A volte basta una diagnosi scritta in modo incomprensibile o il ricorso indiscriminato al dottor Google per erigere una barriera. Nel rapporto medico-paziente una buona comunicazione invece è decisiva per il successo della terapia stessa: ascoltare e fare domande sono gli ingredienti essenziali nella relazione di cura. «Sono malata di sclerosi multipla e vivo nel costante timore di non poter più muovere le gambe da un giorno all’altro. Questo genera una paura che spesso non trova corrispondenza nella lingua medica: solo dopo due anni una dottoressa ha usato il termine “lesioni al cervello” per farmi capire cos’erano quei puntini bianchi che si vedevano nelle risonanze magnetiche. Prima tutti dicevano solo “placche attive”, c’è una bella differenza». Francesca Mannocchi è una nota giornalista che ha all’attivo diverse collaborazioni tra cui l’Espresso o Propaganda Live su La 7, autrice di esclusivi reportage da Egitto, Iraq, Libia e ha raccontato la sua esperienza di malata cronica nel quinto appuntamento di “Alumni Global Talks”, il ciclo di incontri organizzato dall’Associazione Alumni dell’Università Cattolica del Sacro Cuore per inquadrare la nuova normalità post pandemia.

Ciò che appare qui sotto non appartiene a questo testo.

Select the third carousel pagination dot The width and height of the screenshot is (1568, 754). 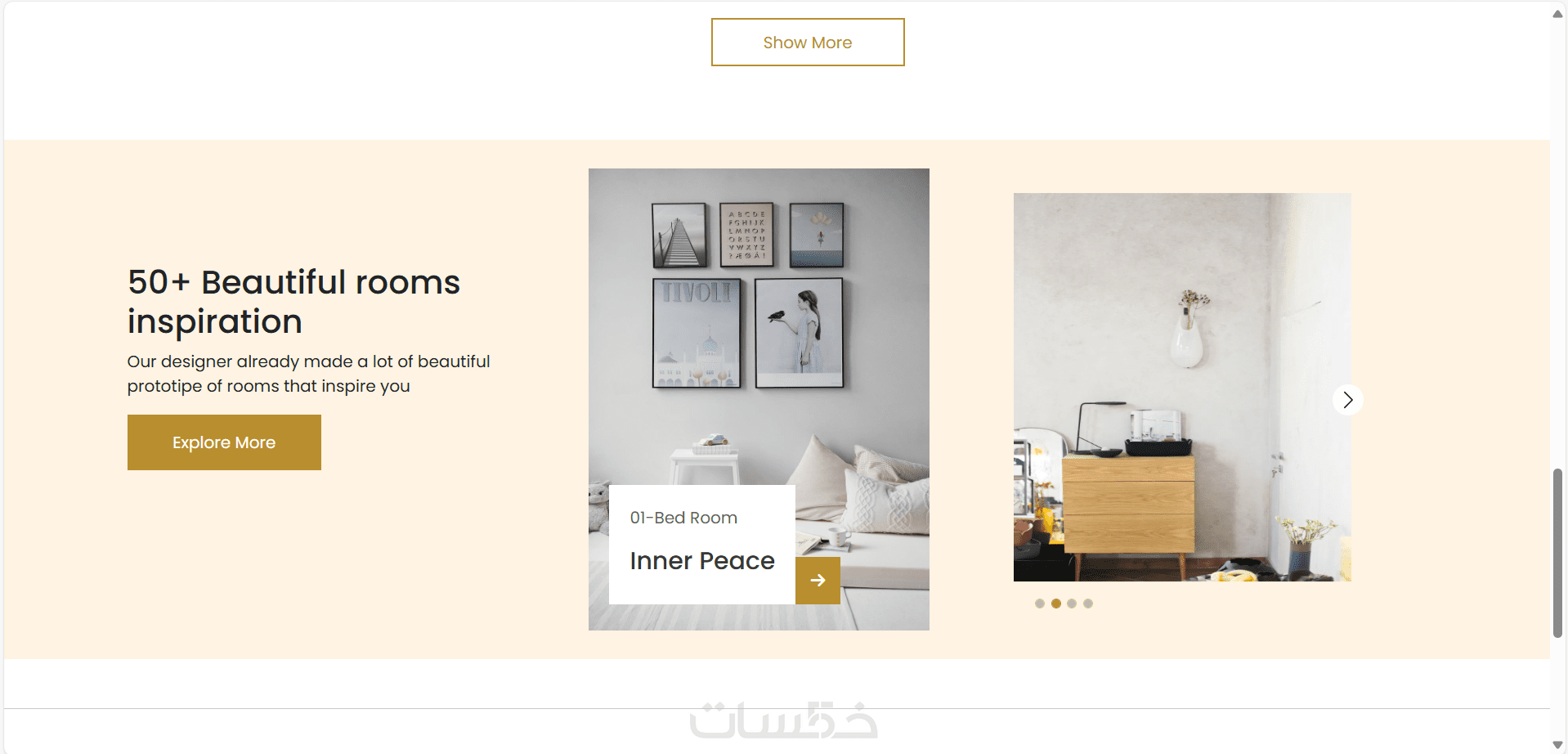tap(1072, 604)
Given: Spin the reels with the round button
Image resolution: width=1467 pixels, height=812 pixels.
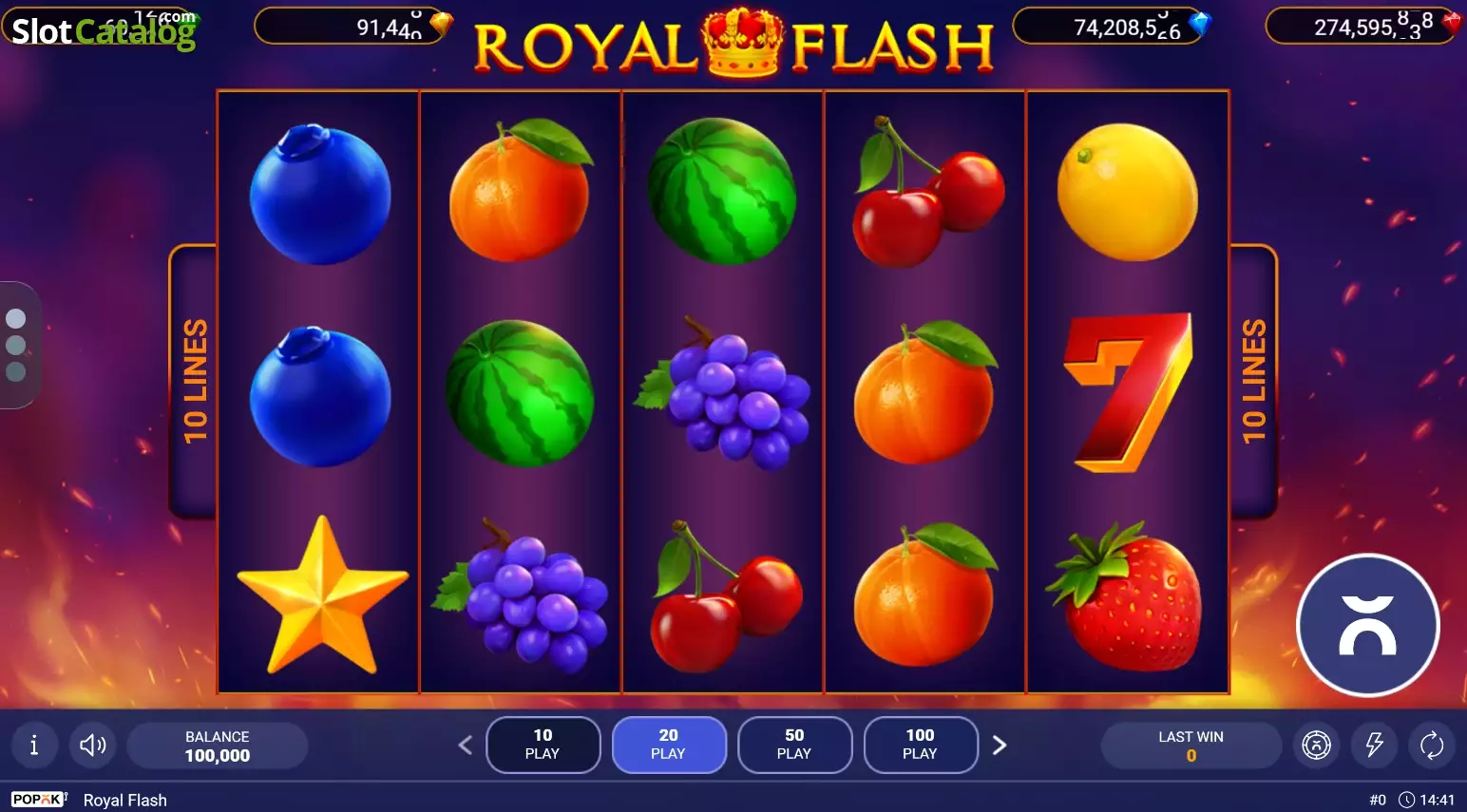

Il webinar, moderato dalla giornalista di Repubblica Annalisa Cuzzocrea, si è incentrato sul punto di incontro tra medicina e narrazione. «Questa esigenza va analizzata bene – spiega Roberto Persiani, professore di Chirurgia Generale dell’Università Cattolica e chirurgo oncologo del Policlinico Gemelli - perché oggi ci si affida alla sensibilità del singolo mentre le discipline di comunicazione andrebbero inserite nel percorso di studi di un medico. Oggi creare un rapporto empatico e di fiducia con il paziente è diventato più complicato perché spesso le persone provano ad arrivare preparate in studio alla visita medica affidandosi con troppe e spesso fuorvianti aspettative al dottor Google. Perciò prima dobbiamo eliminare convinzioni sbagliate e poi iniziare a costruire un ponte, che non può che essere fatto di parole, ma anche di gesti, sguardi, attenzioni. Occorre essere veri, dire quanto basta per far capire al paziente la sua condizione e dirlo chiaramente. La malattia di Francesca Mannocchi non ha allo stato delle conoscenze mediche una cura definitiva che porti alla guarigione, ma ciò non vuol dire che non ci si possa prendere cura di lei, anzi».
Comunicare bene per prendersi cura di un malato. Un aspetto che Marco D’Angelo, specializzando della Scuola di Medicina Interna presso la Facoltà di Medicina e chirurgia dell’Università Cattolica, ha imparato molto bene: «Un giorno ero di guardia in un reparto Covid del Policlinico Gemelli e mi hanno informato che avremmo ricoverato una ragazza sorda. Mi sono preoccupato molto perché ho temuto di non riuscire a comunicare bene con lei, in aggiunta protetti da tute, mascherine e caschi per la respirazione tutto si complica nella relazione medico-paziente. Così ho cercato un sito che mi aiutasse a imparare della lingua dei segni le parole e le espressioni più semplici: “Ciao”, “Stai bene?” o “Hai dolore?”. Quando la giovane paziente è arrivata in reparto era in uno stato critico, molto confusa a causa del Covid. Poi ha visto che mi rivolgevo a lei con gesti familiari e si è illuminata, mi ha sorriso e risposto. Da lì sono cadute tutte le barriere. Io questo l’ho imparato con l’esperienza sul campo. A mio parere nelle facoltà mediche dovrebbe darsi ancora maggiore spazio a una formazione alla relazione di cura. Non basta formare bravi “tecnici” perché il medico deve saper innanzitutto rapportarsi a una persona in difficoltà che cerca aiuto».